▼▼▼

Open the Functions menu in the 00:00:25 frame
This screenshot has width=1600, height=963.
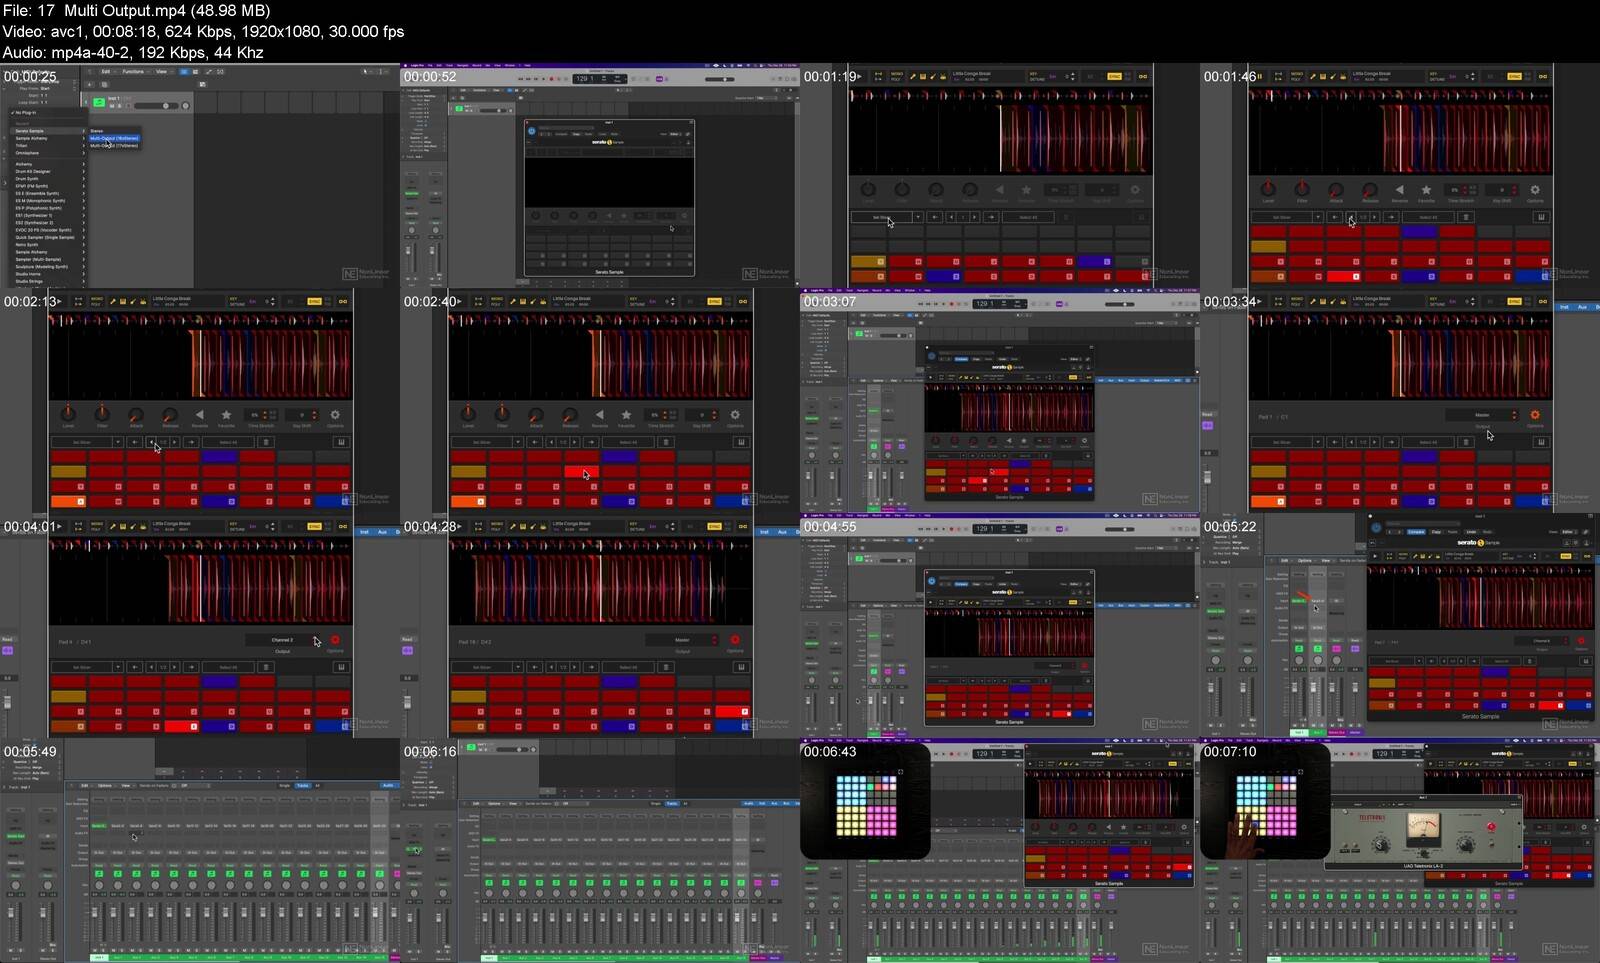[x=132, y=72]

▲▲▲
▼▼▼

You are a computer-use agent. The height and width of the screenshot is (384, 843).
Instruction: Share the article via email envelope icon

▲▲▲
▼▼▼

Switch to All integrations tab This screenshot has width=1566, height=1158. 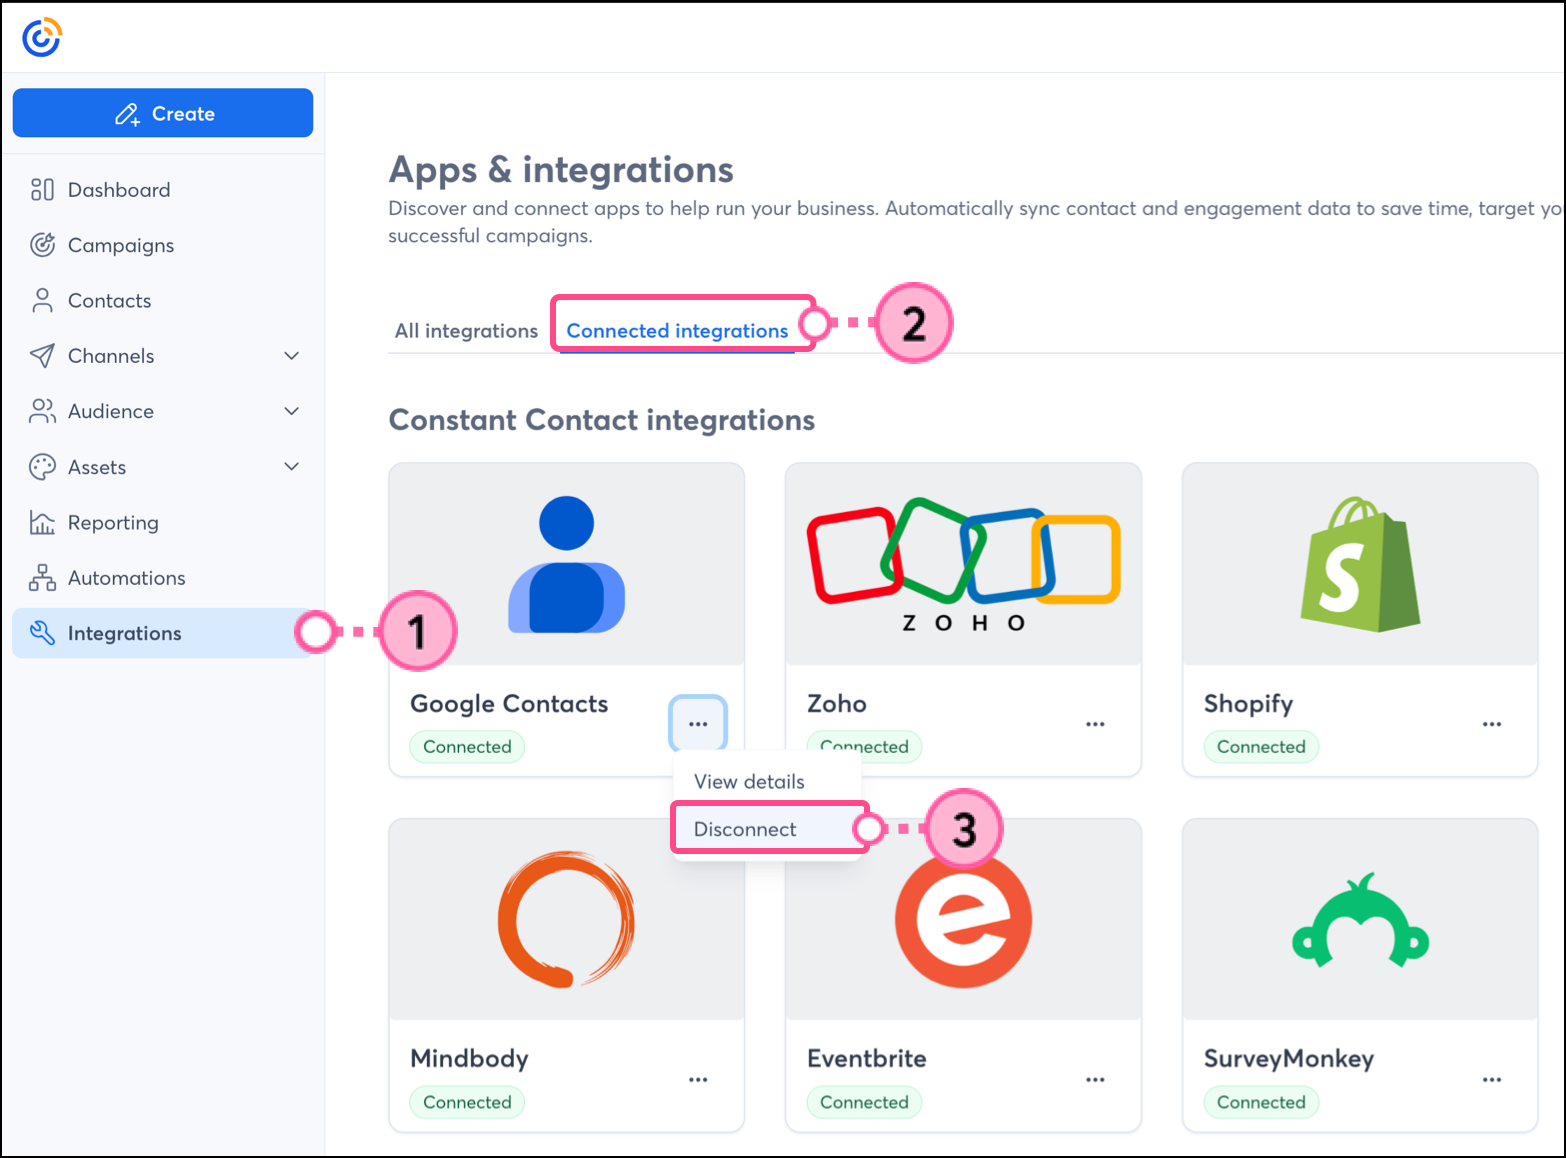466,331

▲▲▲

Request: Duplicate the part that begins with the line containing "You are a computer-use" and ends with the line containing "Instruction: Share the", including both of those lines.

Complete answer:
You are a computer-use agent. The height and width of the screenshot is (384, 843).
Instruction: Share the article via email envelope icon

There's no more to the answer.